22 November 2008

Remembrance: Legacy and Peace

The Legacy of the Second World War

The First World War was supposed to be the war to end all wars. As is blatantly obvious, it didn't exactly live up to that name.

The war changed the world, basically. The old European militaristic "glory of war" attitude was effectively destroyed for most people by trench warfare. Women got the vote, the class structure altered radically and the political structures of Europe were altered forever.

Of the countries in Europe most effected, Russia and Germany stand out for obvious reasons.

The Treaty of Versailles is rightly considered as a major cause of the Second World War. It made several crucial mistakes- being both too harsh and too soft on Germany.

General Pershing, despite his stupid decision to continue attacks on German troops after the Armistice had been signed (it was signed at 5am, but did not come into effect until 11am), commented that it should have been made abundantly clear that Germany had lost. If not, people could claim they had not- as Hitler did.

That said, blaming Germany for the whole of the war was wrong and its military should not have been limited in the way that it was (the Weimar Republic was already in breach of the military provisions before Hitler came to power). Germany should, as was done after the Second World War, been gradually reintegrated into the international community.

The biggest impact, which still resonates 90 years on, was the creation of the USSR. No USSR, arguably no Hitler, or at least no consideration of expansion. The support of the Western states of the anti-Bolshevik forces coloured Soviet perceptions of them for a long time, playing a factor in the Cold War and probably today.
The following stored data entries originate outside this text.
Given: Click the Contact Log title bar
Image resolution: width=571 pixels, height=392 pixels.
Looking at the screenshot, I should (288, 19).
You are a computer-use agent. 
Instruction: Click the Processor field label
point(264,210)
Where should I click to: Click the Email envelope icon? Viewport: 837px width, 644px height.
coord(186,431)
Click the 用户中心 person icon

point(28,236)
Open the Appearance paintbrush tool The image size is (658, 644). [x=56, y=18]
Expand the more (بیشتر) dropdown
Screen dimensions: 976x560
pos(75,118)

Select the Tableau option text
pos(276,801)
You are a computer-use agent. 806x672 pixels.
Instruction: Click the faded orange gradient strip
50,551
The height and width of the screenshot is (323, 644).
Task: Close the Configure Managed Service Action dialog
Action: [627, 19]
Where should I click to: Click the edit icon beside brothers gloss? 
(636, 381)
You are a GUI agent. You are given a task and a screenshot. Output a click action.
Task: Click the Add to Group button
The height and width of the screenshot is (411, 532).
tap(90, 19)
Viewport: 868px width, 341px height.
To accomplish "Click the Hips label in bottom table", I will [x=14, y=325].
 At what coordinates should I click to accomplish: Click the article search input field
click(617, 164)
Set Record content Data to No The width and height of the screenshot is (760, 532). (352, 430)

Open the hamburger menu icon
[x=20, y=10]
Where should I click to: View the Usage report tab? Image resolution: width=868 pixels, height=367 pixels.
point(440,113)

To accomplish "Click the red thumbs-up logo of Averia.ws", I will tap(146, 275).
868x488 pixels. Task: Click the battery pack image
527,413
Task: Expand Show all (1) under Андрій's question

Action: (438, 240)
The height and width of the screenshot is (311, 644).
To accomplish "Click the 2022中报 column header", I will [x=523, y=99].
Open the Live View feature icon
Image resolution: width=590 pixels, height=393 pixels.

Gavrio Princip's shots still echo today.


Someone once said, si vis pacem, para bellum (if you want peace, prepare for war). President Theodore Roosevelt said "speak softly and carry a big stick".

I can't recall the quote, but someone once commented, in essence, that an entire peaceful nation would be a sitting duck for one with warlike intentions.

There are around 210 geo-political entities on this planet. Even if 209 were entirely peaceful, just one could cause serious problems.

Certain people on the left place much of the blame on the current world situation on the United States of America and the United Kingdom. Sure, they have to share some of the blame, but it does not all rest with them by any extent of the imagination.

"Al-Qaeda" (I use the term in speech marks when I refer to the entire movement on a collective level) and the Taliban are the source of much of the trouble in Afghanistan- for example firing from civilian-occupied buildings, a violation of the principles of war.

We cannot defeat these people solely by arms that fire bullets, but we also need to use arms that provide hugs. We must put major pressure on the Middle Eastern states to allow freedom of speech and democratise- allowing people to affect politics in other ways. We also have to wean them off their dependence on oil as a revenue source, just as we have to do it as an energy source. On a related note, selling Eurofighter Typhoons to Saudi Arabia is a bad idea.

I have a saying- Perception is nine-tenths of a war. People start wars out of fear or because they misread others, more than anything. Saddam's invasion of Kuwait in 1990 is an example of the latter- he thought the USSR would prevent UN action, which it didn't do.

We need to understand the cultures of others- and explain our own to them.

I don't imagine it will be easy by any stretch of the imagination- there will always be a few war-lovers, people who glory in causing mass destruction, out there. We just need to make sure that they are contained.

While this concludes this series, I want to explore certain aspects of this in my blog in the future.